Mortgage Rates in France Near 3%: A Positive Shift
Discover how falling interest rates are boosting loan approvals in France. Explore the implications for homebuyers and the housing market.
Interest rates have been on a downward trajectory since the dawn of the year, and in a delightful twist, the number of loans being granted is on the rise. As we approach the end of summer, interest rates are continuing their descent, now trending towards a tantalizing 3% following a notable reduction in July. According to the latest figures from the Observatoire Crédit Logement CSA, published on August 1, average mortgage interest rates dipped to 3.62% across all loan periods in July, a slight decline from 3.66% the previous month. This marks a significant drop of nearly 0.6% since the year's inception, bringing us back to the levels seen in July 2023, when rates also averaged 3.62%.
When we delve into the specifics, loans with a maximum term of 25 years reveal that those for 15 years are now averaging 3.49%, while 25-year loans hover around 3.60%. The rates for 20-year loans have also seen a decrease, settling at an average of 3.50%. Mortgage broker Cafpi corroborates these findings, reporting average rates of 3.54% as of August 1, with the most competitive rate in July being an enticing 3.18% for a 20-year loan. For those seeking shorter terms, Cafpi has even indicated that rates below 3% are within reach for 10-year loans.

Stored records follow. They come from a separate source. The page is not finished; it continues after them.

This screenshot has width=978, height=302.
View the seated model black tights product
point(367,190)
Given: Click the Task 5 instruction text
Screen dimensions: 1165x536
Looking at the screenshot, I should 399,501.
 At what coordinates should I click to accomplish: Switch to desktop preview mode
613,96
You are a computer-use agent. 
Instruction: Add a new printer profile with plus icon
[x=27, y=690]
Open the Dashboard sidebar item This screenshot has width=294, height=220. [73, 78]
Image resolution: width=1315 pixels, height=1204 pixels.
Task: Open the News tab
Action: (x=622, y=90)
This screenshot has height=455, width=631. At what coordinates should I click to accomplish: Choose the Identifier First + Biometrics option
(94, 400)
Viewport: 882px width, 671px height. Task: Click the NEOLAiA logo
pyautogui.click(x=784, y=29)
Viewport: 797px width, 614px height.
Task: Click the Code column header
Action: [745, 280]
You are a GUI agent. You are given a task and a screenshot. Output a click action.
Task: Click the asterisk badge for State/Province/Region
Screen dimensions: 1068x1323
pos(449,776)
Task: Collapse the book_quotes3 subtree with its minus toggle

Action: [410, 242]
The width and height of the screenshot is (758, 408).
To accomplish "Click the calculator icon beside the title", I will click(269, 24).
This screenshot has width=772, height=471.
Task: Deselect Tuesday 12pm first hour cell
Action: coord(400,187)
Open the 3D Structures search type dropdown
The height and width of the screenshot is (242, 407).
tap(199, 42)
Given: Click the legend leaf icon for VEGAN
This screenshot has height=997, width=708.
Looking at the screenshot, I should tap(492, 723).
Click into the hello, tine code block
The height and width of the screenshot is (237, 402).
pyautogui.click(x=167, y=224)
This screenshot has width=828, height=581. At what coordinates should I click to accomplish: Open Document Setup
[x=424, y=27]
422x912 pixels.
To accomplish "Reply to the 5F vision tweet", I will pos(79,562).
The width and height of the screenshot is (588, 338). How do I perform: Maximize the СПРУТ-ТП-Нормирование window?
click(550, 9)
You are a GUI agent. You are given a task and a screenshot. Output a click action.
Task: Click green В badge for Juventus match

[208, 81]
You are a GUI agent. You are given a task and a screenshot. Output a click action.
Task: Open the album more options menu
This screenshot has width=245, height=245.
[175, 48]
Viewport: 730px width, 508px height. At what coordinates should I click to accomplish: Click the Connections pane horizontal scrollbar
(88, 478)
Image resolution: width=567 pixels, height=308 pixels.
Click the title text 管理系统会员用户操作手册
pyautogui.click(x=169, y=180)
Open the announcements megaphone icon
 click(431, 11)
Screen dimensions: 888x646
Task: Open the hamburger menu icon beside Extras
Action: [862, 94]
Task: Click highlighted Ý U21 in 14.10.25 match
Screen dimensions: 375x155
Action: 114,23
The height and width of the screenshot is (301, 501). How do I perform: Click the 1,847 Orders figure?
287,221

But what’s behind this intriguing drop in rates? The Observatoire suggests that the decline can be partially attributed to a seasonal dip in demand during the summer months. “It is customary in July, with the onset of summer holidays, for loan demand to wane,” the report states. “Banks typically hold off until September to adjust their rates downward, aiming to attract borrowers returning from their sun-soaked escapades.” However, this current low is not merely a byproduct of summer lethargy; the trend has been evident since the beginning of the year, following an average interest rate of 4.20% in December 2023. This phenomenon serves as “proof that, despite the summer lull, banks are still keen on acquiring new customers and maintaining their competitive edge.” It could also signal a potential resurgence in the market after a prolonged period of stagnation.
So, what implications do these new rates hold for prospective buyers? The declining rates have effectively bolstered buyers’ purchasing power. For instance, in Bordeaux, a 39m² property is now accessible for monthly repayments of €1,000 over 20 years—3.4m² more than what was available for the same amount in July 2023. Similarly, in Marseille, buyers can now secure 49m² for the same monthly payment, an increase of 3.3m² from July 2023. Strasbourg offers 46m² (up 3.7m²), while Nantes boasts a remarkable 50m² (up 7m²).
In a broader context, the number of loans granted nationwide has surged by an impressive 57.1% year-on-year for the period spanning May to July 2024, compared to the same timeframe in 2023, as reported by the CSA Observatoire. This surge in lending activity, coupled with falling interest rates, paints a promising picture for both buyers and the housing market at large.